If you can verifiably patch these toasters 100% then you restart the clock from the time the patch was pushed to the toaster. If you can't patch them, well, eventually you'll get to write a check big enough to make the board pay attention.
Bonus: Specifically disallow said penalties as a loss for tax purposes.
As to your other question: It's a Samsung toaster running a google code, Samsung pays. It's their label. If Samsung wants to go back and fight it out with Google based on contract terms, that's fine, Samsung can attempt to recoup their (already paid) losses from Google.
(yeah, I know. There's no chance this or anything like it will ever happen.)
Kill someone remotely from 25 feet and you can be a long way away before it's even realised that the insulin pump didn't simply malfunction, but was manipulated.
Assuming it can be determined the pump was manipulated. Which isn't a given.
Insulin pumps have two delivery modes:
Bolus, which is used to deliver a large dose of insulin - for example to correct for high blood sugars or to dose for carbs in a meal;
Basal, which is a slow, continuous dosage intended to keep blood sugars level over time. _and_ which, on this model of pump, can be automatically by adjusted based on time of day.
So, all you realistically would need (in theory) would be line of sight, since the 25' limitation is a bluetooth spec limitation and not a hard and fast physical limitation, and to know what time the person typically goes to bed.
I would think a hacker with murderous intent would be much more likely to use a weapon, not a computer.
A weapon is a state of mind, not an object. You can be beaten to death with the (trivially) detachable seatbelt on an airplane if you put your seatmate in a mind to do so.
An insulin pump is no different. It would, however, be damn near impossible to prove or identify after the fact. There's no such thing as "insulin poisoning", there's just "hypoglycemia, resulting in unconsciousness, followed by death" if not caught in time.
As for the caliber of engineer required, considering this isn't "write an OS" but rather "remove or disable a 10 counter" it's likely that the work could be done by a junior - or someone out of the country for that matter.
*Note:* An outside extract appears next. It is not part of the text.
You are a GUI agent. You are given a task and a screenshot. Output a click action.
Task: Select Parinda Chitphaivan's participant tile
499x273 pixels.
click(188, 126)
It's not the highest of high end jobs."
From the order:
(1) it will bypass or disable the auto-erase function whether or not it has been enabled; (2) it will enable the FBI to submit passcodes to the SUBJECT DEVICE for testing electronically via the physical device port, Bluetooth, Wi-Fi, or other protocol available on the SUBJECT DEVICE and (3) it will ensure that when the FBI submits passcodes to the SUBJECT DEVICE, software running on the device will not purposefully introduce any additional delay between passcode attempts beyond what is incurred by Apple hardware.
Arguably, (1) and (3) might be fairly simple, although given that I haven't seen the IOS source code, I can't say for certain.
(2) on the other hand, seems fairly unlikely to be currently implemented - although it may be implemented in debug code that can be turned enabled elsewhere in the code.
All of the above - regardless of how the requirements are implemented - would need to be validated and survive regression testing and quality control before the code could be loaded onto the phone.
"Essentially, if Apple's employees refuse to do the work, Apple would likely have to fire them with cause. End of benefits, end of vested shares, end of it all. It's unlikely that any engineers would take that risk (unless they got very, very bad legal advice)."
Software engineers capable of doing this type of coding at Apple's scale are in high demand. In all likelihood, no engineer who quit Apple over this would be unemployed for longer than they chose to be.
Similarly: Because of the caliber of software engineer required, it would quite likely be difficult to replace them on short notice.